Праматери пожали плечами. Они погрузились в испарения своих курений, в воспоминания о профсоюзных собраниях и вечерах в доме для престарелых, какими они были еще до восстановления капитализма, а также в подсчет пуль, которые оставались в их распоряжении, чтобы расстрелять Вилла Шейдмана, и в детские песенки, которые приходили им на ум, и в планы на будущее, которые они разрабатывали, чтобы осуществить их вечером того же дня: пойти подоить овец, собрать их помет, высушить его, чтобы было что потом подбрасывать в огонь, прибраться в юртах, помешать простоквашу, вновь зажечь печи, приготовить чай.
8. ЭМИЛЬЯН БАГДАШВИЛИ
Поскольку не видно было ни зги, кто-то — без сомнения, то был Багдашвили — попросил меня открыть окно. Я дошел до проема, на который указывал малюсенький прямоугольный контур, и на ощупь открыл его, вначале не принимая никаких специальных мер предосторожности, но затем резко отпрянул, потому что прикоснулся к ставням и они показались мне странными. Мои пальцы увязли внутри.
— Ловушка? — спросил натянуто Багдашвили.
— Не знаю, — сказал я.
В то же мгновение ставни подались назад. Железные скобы, их державшие, были ржавыми, дерево сгнило.

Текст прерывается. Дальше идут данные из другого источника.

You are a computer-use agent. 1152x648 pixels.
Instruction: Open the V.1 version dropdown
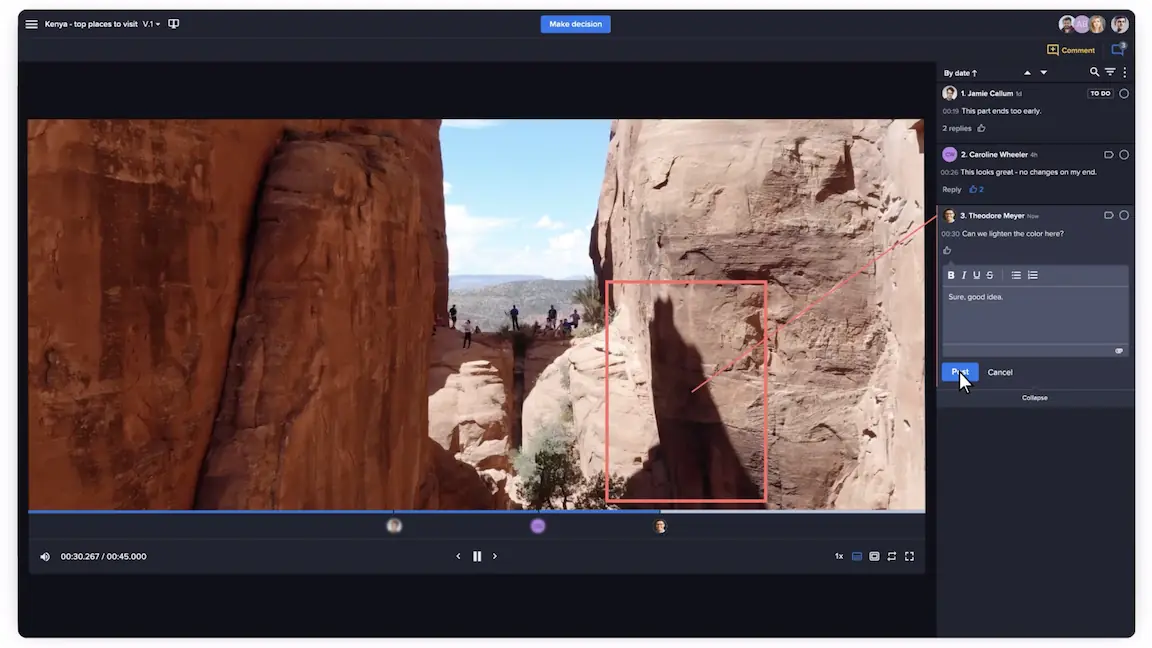pyautogui.click(x=151, y=24)
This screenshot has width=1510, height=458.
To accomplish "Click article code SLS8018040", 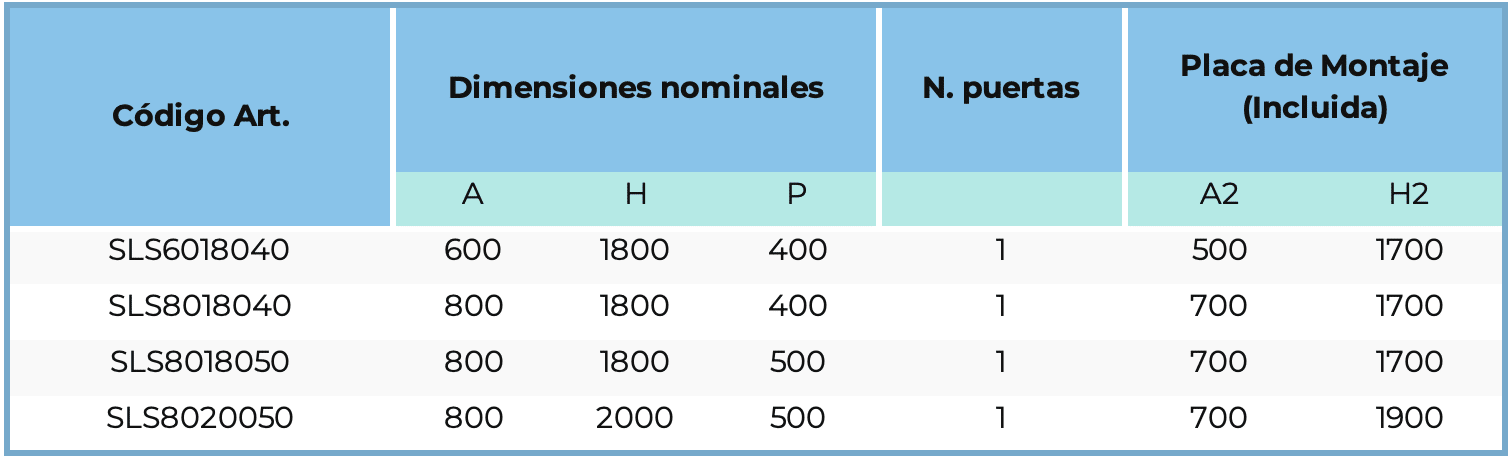I will tap(199, 306).
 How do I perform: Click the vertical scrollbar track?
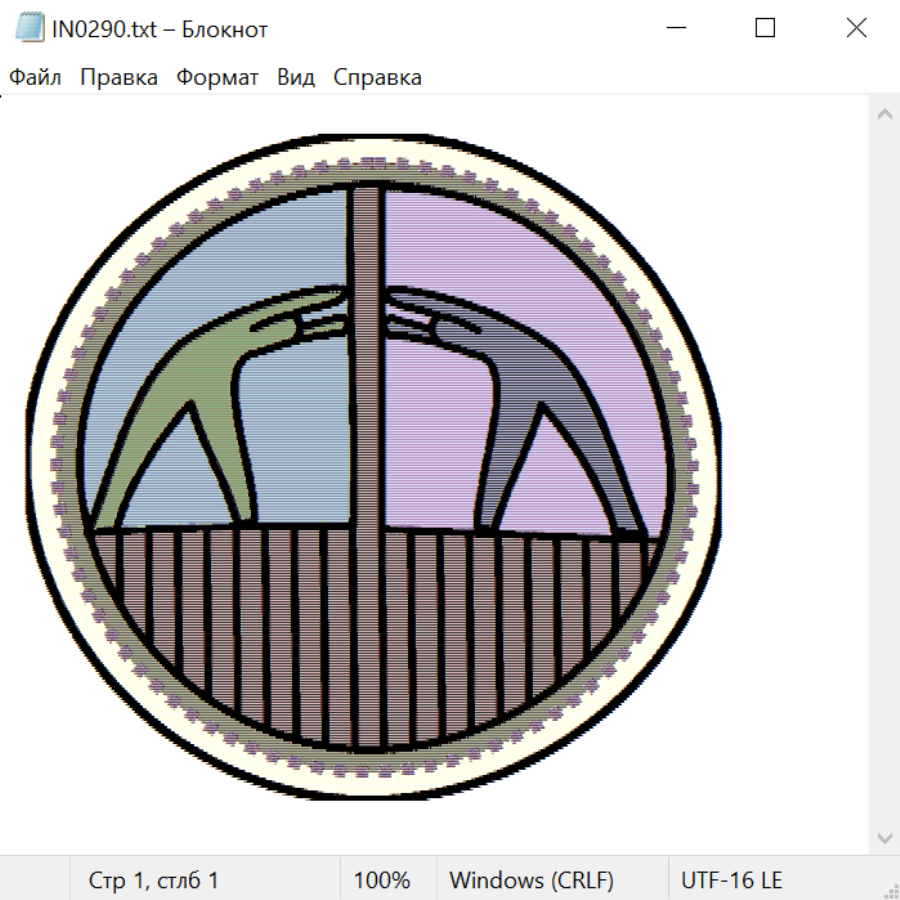pos(884,475)
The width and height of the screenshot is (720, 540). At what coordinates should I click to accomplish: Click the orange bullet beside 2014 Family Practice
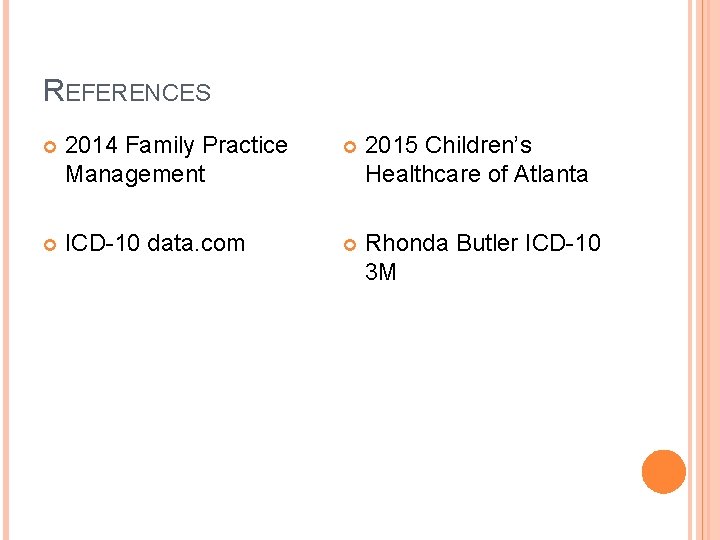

В отверстие, которое медленно увеличивалось, вошел свет. Доски упали с внешней стороны лачуги, их падение произвело приглушенный шум. Поскольку снаружи была одна лишь пыль, облако тускло-красного цвета тут же поднялось перед окном. Завитки его не рассеивались, они лишь образовывали занавес, который надувался и тяжело закручивался вокруг себя и снова раздувался, и позади всего этого пейзаж оставался невидимым.